Required action
Collect all lines from the listing that include the string "computer".

Materials provided
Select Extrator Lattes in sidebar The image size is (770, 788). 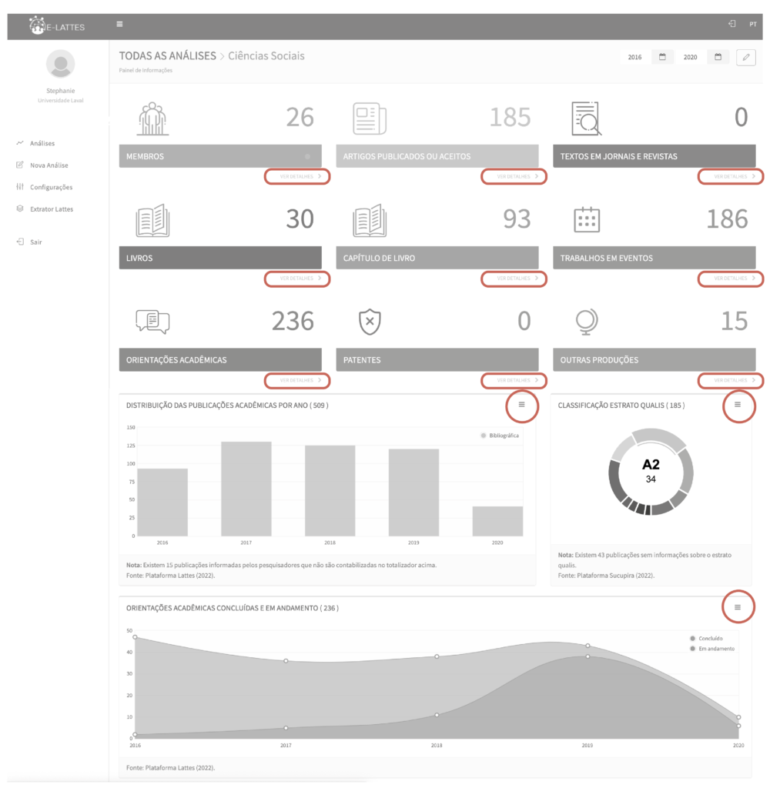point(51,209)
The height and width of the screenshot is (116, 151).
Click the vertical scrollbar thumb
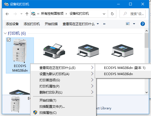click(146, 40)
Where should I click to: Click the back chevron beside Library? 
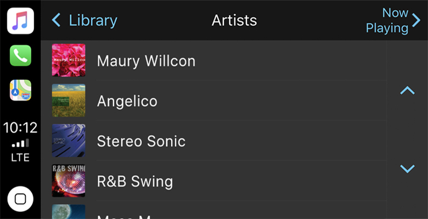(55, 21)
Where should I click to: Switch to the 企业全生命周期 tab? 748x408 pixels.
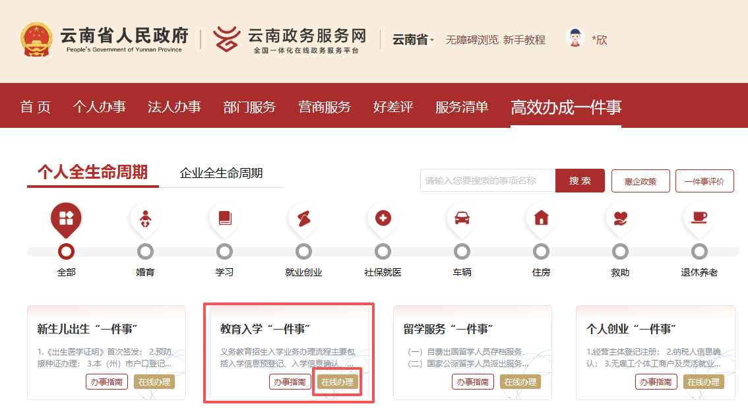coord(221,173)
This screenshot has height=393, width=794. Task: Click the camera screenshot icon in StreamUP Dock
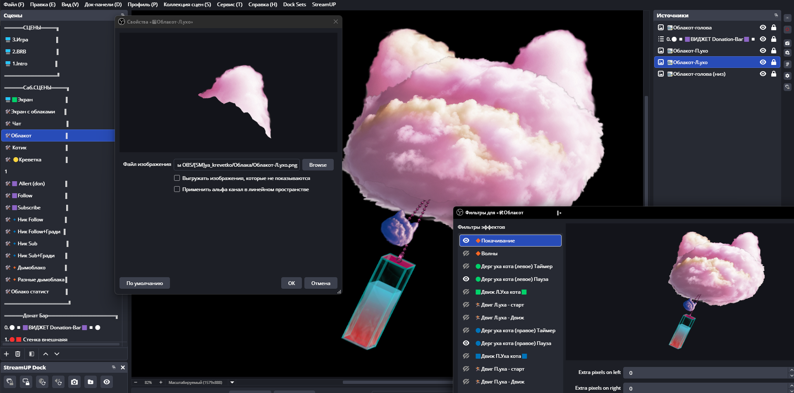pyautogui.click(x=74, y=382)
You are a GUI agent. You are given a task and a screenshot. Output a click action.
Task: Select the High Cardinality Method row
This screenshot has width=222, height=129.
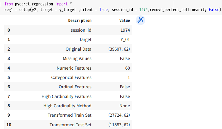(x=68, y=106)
* * *
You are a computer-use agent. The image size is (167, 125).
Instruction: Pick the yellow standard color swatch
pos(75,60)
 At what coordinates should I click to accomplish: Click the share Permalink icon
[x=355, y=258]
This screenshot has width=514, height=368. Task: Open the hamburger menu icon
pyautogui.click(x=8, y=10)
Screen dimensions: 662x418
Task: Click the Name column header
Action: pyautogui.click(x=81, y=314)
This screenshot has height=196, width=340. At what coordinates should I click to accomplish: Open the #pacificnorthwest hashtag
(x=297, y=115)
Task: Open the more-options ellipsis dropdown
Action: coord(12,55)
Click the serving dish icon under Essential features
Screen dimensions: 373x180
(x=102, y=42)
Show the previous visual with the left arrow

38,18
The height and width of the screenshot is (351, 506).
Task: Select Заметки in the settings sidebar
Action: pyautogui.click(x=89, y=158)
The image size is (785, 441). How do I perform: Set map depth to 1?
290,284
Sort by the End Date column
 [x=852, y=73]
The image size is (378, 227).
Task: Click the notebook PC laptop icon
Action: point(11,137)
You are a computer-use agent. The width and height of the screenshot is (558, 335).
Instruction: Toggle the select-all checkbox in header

Answer space
You are a computer-use agent. The image size is (167, 125).
You are a computer-use agent. The width and height of the screenshot is (558, 335).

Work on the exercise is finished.